Keane first won a penalty – which he converted – after being bundled into the goal by Mikhail Rozhkov as he tried to get onto the end of a Doyle cross. The Wexford man then completed the turnaround with a thumping strike from the middle of the area after Stephen Ward had turned a Glenn Whelan free into his path.
It was an astonishing comeback by a side that played poorly and might easily have conceded one or two more at the other end. The manner of the victory could not have been all that much less impressive and yet the players did at least show the character required to keep at their tasks until the dying minutes and to take the chances that eventually came their way.

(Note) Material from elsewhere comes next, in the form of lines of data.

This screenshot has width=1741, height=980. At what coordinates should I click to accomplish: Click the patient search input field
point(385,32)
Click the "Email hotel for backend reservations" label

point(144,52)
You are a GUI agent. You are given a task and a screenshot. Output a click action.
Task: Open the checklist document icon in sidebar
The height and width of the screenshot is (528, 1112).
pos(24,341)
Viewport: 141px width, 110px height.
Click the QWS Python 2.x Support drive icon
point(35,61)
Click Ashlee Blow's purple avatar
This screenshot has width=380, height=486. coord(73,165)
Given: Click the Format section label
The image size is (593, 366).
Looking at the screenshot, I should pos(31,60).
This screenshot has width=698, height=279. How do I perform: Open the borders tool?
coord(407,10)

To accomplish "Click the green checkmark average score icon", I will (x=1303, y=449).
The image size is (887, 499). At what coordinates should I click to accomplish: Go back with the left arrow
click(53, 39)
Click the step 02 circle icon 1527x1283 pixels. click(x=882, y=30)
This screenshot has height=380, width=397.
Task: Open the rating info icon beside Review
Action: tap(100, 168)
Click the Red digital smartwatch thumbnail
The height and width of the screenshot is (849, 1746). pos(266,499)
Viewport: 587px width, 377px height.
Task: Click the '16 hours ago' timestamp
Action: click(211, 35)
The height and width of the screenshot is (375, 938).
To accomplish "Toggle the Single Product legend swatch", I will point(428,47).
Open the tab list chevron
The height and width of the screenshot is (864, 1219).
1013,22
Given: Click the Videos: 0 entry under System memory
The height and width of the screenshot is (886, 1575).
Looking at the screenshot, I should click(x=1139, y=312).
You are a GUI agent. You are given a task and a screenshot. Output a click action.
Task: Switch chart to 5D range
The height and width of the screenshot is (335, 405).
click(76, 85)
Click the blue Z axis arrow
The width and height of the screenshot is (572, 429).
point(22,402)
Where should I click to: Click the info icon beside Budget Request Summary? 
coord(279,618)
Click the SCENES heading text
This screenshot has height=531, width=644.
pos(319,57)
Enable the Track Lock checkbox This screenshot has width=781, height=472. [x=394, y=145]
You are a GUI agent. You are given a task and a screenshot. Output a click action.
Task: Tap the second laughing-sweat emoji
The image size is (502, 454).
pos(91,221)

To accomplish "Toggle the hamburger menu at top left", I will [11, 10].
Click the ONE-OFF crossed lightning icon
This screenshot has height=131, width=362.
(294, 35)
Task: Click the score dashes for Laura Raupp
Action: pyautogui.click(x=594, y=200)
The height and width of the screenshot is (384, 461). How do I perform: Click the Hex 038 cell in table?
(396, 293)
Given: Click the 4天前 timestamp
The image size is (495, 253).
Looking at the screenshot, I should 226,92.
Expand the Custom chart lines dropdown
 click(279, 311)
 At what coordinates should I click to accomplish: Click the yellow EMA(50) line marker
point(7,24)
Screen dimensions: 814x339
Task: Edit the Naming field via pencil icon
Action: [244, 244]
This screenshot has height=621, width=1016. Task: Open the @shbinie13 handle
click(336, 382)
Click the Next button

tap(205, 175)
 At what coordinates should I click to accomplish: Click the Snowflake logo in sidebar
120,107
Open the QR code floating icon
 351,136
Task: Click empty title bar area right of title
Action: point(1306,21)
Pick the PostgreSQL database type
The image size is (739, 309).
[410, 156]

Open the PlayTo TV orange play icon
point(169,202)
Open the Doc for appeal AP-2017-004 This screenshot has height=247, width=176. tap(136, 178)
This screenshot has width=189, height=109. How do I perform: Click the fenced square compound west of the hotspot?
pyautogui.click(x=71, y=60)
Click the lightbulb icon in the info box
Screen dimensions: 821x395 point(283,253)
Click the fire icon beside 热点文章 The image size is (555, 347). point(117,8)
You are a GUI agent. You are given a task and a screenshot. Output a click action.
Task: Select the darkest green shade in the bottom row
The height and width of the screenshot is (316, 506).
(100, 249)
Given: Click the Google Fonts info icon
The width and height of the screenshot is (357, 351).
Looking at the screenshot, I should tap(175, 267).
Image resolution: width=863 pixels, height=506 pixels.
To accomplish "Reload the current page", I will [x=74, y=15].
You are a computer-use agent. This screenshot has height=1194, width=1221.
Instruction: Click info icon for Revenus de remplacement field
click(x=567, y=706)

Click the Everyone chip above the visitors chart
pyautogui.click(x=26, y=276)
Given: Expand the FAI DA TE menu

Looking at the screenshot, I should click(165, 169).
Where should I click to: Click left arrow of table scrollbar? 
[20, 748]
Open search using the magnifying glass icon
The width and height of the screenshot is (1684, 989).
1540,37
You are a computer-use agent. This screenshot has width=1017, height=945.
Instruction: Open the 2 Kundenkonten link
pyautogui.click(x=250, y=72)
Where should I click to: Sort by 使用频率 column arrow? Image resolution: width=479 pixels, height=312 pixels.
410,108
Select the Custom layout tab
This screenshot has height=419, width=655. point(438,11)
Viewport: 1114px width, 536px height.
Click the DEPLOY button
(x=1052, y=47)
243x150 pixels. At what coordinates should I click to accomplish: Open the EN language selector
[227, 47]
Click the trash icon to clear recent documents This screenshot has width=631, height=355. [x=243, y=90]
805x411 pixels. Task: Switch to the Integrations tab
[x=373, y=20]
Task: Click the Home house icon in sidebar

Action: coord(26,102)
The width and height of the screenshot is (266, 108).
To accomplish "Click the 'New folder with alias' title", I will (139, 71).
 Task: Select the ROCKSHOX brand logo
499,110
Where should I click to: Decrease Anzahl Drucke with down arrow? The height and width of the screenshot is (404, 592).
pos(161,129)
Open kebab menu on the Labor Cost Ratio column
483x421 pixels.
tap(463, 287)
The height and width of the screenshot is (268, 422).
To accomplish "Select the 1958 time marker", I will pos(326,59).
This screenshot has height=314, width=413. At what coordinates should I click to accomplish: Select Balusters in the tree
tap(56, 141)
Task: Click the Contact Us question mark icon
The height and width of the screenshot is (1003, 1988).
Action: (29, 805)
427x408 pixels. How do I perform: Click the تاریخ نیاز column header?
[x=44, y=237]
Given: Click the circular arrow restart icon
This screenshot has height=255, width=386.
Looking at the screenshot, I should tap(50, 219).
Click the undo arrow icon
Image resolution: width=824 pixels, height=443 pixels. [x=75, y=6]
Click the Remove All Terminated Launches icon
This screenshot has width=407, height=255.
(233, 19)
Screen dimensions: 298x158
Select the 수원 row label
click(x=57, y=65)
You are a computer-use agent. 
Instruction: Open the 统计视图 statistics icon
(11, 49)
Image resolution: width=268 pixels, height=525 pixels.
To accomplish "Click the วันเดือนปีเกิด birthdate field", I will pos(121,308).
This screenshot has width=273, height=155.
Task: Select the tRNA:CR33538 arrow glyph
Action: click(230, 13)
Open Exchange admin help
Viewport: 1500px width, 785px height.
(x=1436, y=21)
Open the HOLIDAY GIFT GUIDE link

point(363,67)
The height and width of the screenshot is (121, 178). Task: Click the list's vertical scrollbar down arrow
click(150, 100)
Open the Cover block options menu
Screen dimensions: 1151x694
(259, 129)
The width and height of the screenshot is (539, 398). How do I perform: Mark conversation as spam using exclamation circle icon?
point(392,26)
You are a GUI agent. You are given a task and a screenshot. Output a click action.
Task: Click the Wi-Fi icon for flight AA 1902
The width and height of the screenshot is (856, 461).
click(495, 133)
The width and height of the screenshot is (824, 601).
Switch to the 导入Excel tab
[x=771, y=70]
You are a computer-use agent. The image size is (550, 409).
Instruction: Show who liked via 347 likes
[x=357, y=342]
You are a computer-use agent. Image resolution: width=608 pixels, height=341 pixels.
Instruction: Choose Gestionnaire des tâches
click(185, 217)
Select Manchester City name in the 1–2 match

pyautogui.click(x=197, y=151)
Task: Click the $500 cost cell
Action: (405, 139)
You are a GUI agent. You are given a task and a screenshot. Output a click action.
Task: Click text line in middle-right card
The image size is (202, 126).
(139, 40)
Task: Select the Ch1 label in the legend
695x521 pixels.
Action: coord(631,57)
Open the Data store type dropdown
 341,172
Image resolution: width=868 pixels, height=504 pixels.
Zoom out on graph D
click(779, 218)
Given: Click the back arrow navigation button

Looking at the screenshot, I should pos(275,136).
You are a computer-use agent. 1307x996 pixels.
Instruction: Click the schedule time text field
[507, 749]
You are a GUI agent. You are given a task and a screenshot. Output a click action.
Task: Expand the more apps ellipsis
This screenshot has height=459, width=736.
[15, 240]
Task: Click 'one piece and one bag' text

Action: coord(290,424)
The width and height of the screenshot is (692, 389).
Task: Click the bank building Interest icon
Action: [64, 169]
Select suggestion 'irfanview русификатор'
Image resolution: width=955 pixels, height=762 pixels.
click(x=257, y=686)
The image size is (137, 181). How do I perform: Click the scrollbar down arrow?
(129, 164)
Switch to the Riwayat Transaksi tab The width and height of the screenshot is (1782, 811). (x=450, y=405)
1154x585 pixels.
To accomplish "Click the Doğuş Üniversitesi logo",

Regardless of how it was earned, the win means Ireland have avoided a potentially fatal slip at the very first hurdle of this qualifying race and few will worry about the quality of the performance here if things improve.
The team made its usual attempt to hit the ground running but three early corners yielded nothing, with the visitors struggling, it seemed, to control the ball when under any sort of pressure.
James McCarthy did force an early save from Andrey Sidelnikov but his shot was far too tame to actually beat the 32-year-old, whose involvement over the course of the rest of the opening half was generally limited to collecting a few high balls under pressure from the likes of Jon Walters or Keane.
The quality of what he had to deal with was generally poor, with Aiden McGeady, for instance, failing to seriously trouble either the goalkeeper or his big centre-halves with a succession of attempted crosses. The approach was somewhat baffling given that the locals consistently looked more vulnerable when the ball was kept on the ground.
Ireland certainly enjoyed enough possession to make more of an impact over the first 45 minutes. There were a couple of occasions when they might have snatched something but there was very little sustained pressure.